Time for illustrations. I hunt down every color plate in my Bible one by one, bending each at the corner so I can find it again. Then I decide to conduct an award ceremony among them …

  First category? How about Stupidest Picture?

  Ah. Our first nominee is one of Jesus trying to drive a pack of money-lenders out of the temple with a whip about the size of a spaghetti noodle. And here’s another candidate: an idiotic-looking Peter staggering across the water, his mouth wide open, his arms splayed out like a toddler’s, while Christ just watches, grinning like a mean big brother, rowing backwards in the boat. But hey! The surprise winner, I see, has just got to be Noah’s Ark. It seems like the typical illustration at first—just a big wooden barge perched on a mountaintop, with the rainbow arching over it and a puddle-pocked landscape looking soggy but fairly inviting down below. But soon as I look more closely it hits me: when Noah and the animals get around to stepping out the Ark door, they’re all going to fall about four thousand feet straight down this humongous cliff and land splat in a pile of big sharp rocks.

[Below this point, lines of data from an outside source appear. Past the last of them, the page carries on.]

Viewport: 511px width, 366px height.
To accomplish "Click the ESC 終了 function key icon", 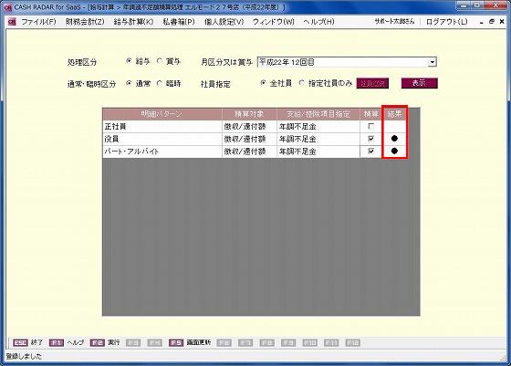I will tap(20, 343).
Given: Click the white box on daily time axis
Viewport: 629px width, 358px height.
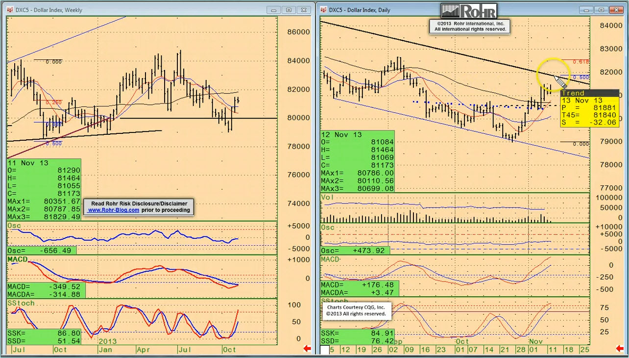Looking at the screenshot, I should click(325, 350).
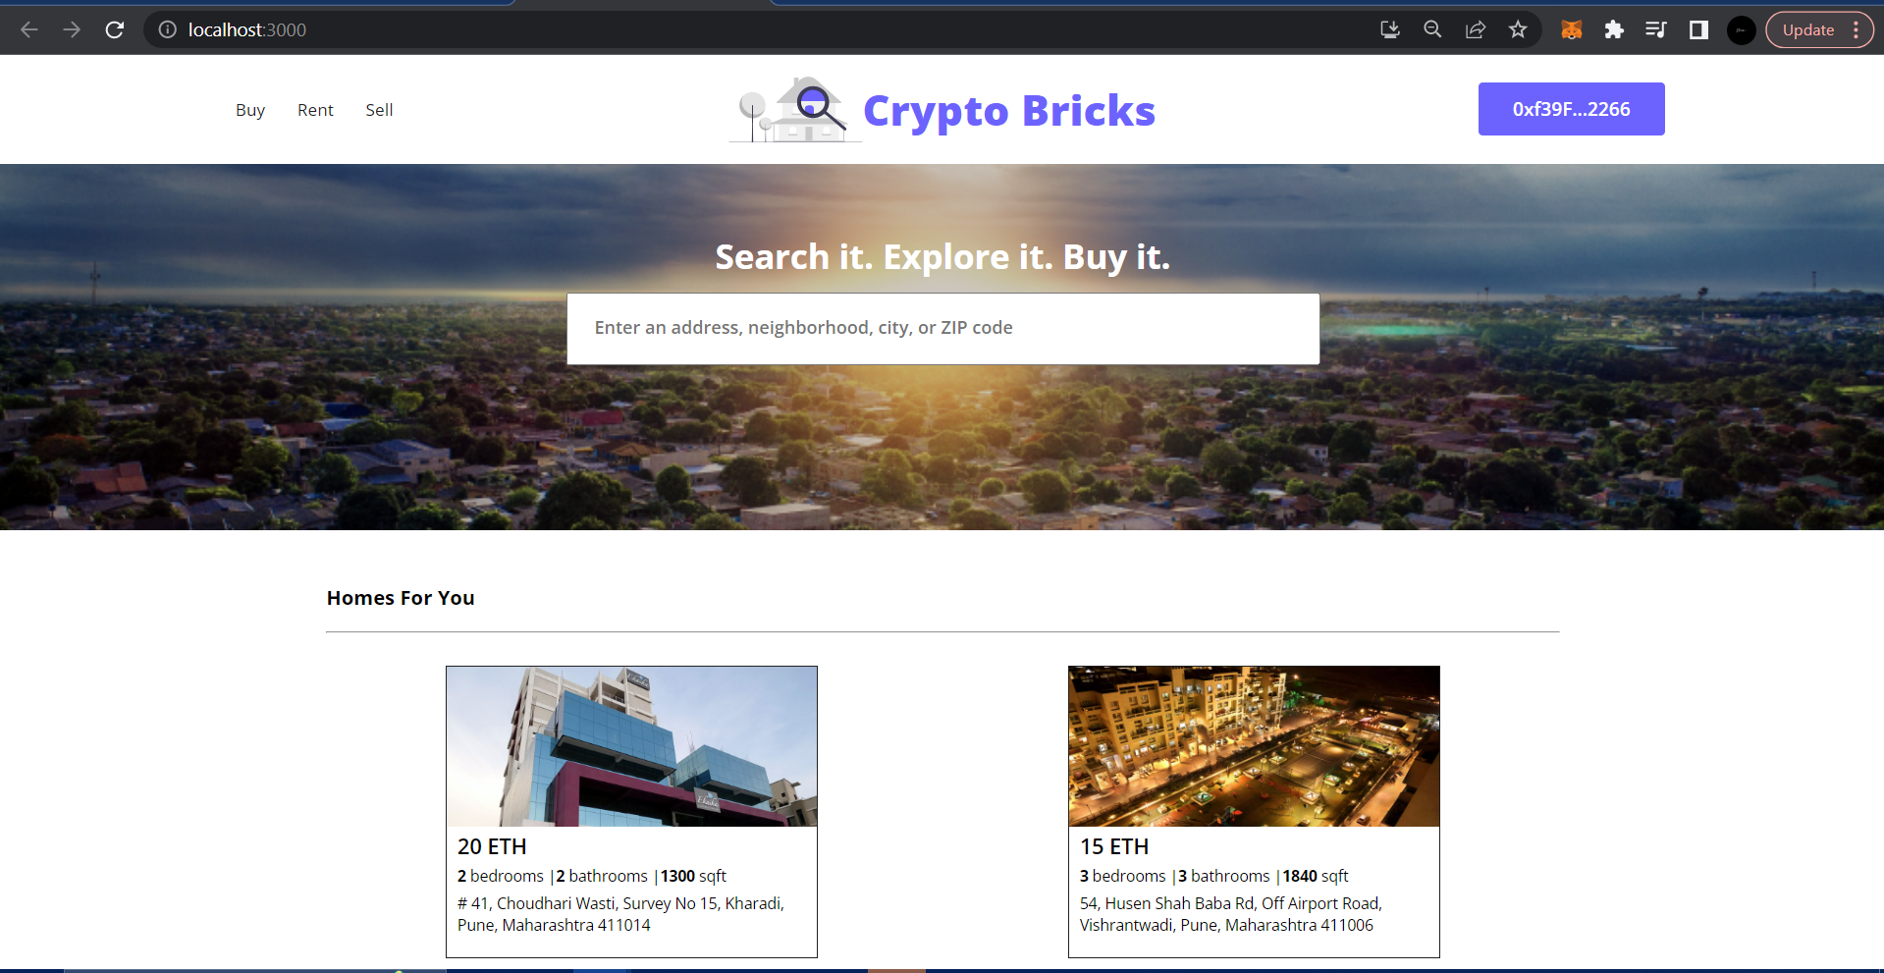
Task: Click the Update button
Action: (x=1807, y=29)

  Next category: Sexiest Picture. But in Bibles, this one’s always tough. My first nominee is Salome, standing in front of King Herod flashing a nice pair of dancer’s legs—but the head of John the Baptist bleeding all over the TV tray in her hands cancels the legs out fast. Here’s one of a Delilah, happily hacking Samson’s hair off, with a face a little like Sophia Loren’s—but it’s Samson who’s got by far the showier legs and breasts in the picture. That leaves just one other illustration with any amount of skin showing: the old standby, Eve and Adam in The Garden. They’re stark naked, which you’d think would help, but their backs are to the camera, and Adam’s lumpy body makes it darned easy to believe that God made him just the other morning out of a big wad of clay. On close inspection there does seem to be a sexy area on Eve at first—a nice little place where her naked waist curves in, then out again, as it works its way downward. But right where the crack in her bottom should start the trusty bushes rush up and wreck the view. It’s not the bushes that totally luke the thing for me, though. It’s Eve’s hair. Not only is it egg-yolk yellow, it’s all teased and ratted up, as if Uncle Marv had just been working her over at the Butee Bar up in Spokane …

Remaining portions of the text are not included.